Indoxyl
- Names: Preferred IUPAC name 1H-Indol-3-ol

Identifiers
- CAS Number: 480-93-3;
- 3D model (JSmol): Interactive image;
- ChEBI: CHEBI:17840;
- ChemSpider: 45861;
- ECHA InfoCard: 100.216.308
- EC Number: 689-424-0;
- KEGG: C05658;
- PubChem CID: 50591;
- UNII: BZ24HY3WPJ;
- CompTox Dashboard (EPA): DTXSID20861998 ;

Properties
- Chemical formula: C_{8}H_{7}NO
- Molar mass: 133.150 g·mol^{−1}
- Hazards: GHS labelling:
- Pictograms: GHS06: Toxic GHS09: Environmental hazard
- Signal word: Danger
- Hazard statements: H302, H311, H319, H400
- Precautionary statements: P264, P270, P273, P280, P301+P312, P302+P352, P305+P351+P338, P312, P322, P330, P337+P313, P361, P363, P391, P405, P501

= Indoxyl =

In organic chemistry, indoxyl is a nitrogenous substance with the chemical formula: C_{8}H_{7}NO. Indoxyl is isomeric with oxindol and is obtained as an oily liquid.

==Preparation==
The Heumann indigo synthesis starts from anthranilic acid:

Anthanilic acid (1) reacts with chloroacetic acid to give phenylglycine-o-carboxylic acid. When treated in molten sodium carbonate, the 2-Indoxycarboxylic acid (3) decarboxylates to give indoxyl (4)
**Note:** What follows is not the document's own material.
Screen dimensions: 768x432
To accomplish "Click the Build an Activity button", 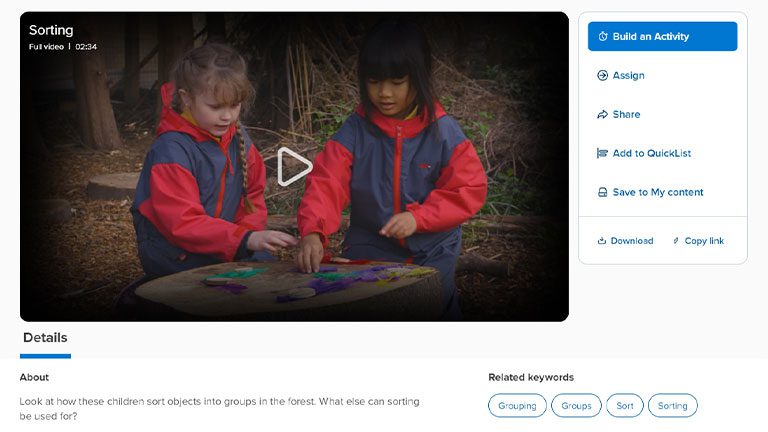I will click(662, 36).
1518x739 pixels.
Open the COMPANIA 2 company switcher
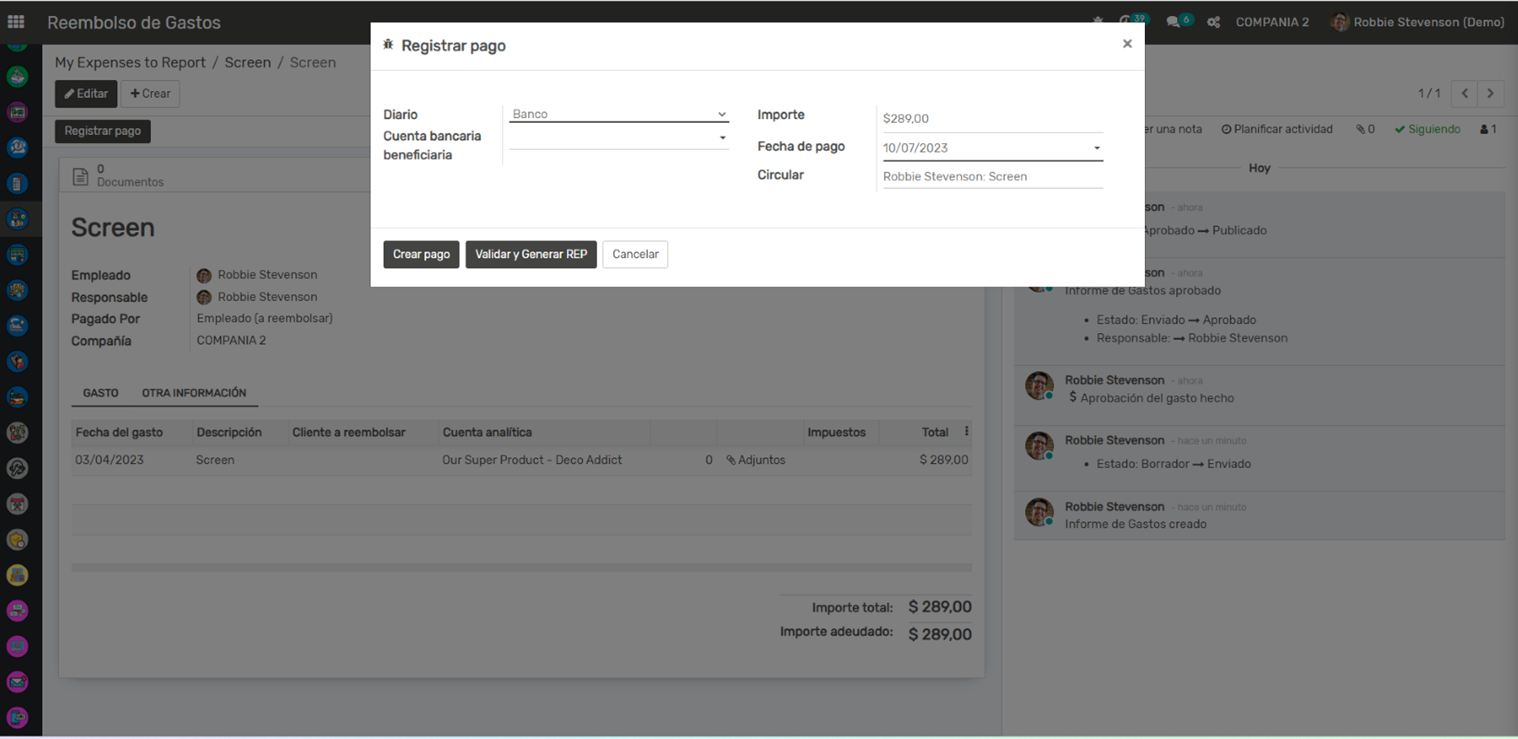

In nature indoxyl is derived from indican, which is a glycoside. The hydrolysis of indican yields β-D-glucose and indoxyl.

Indigo dye is a product of the mild oxidation of indoxyl.

Indoxyl can be found in urine, when associated with indoxyl sulfate, a cardiotoxin, which is detected by titration with Obermayer's reagent, which is a dilute solution of ferric chloride (FeCl_{3}) in hydrochloric acid (HCl).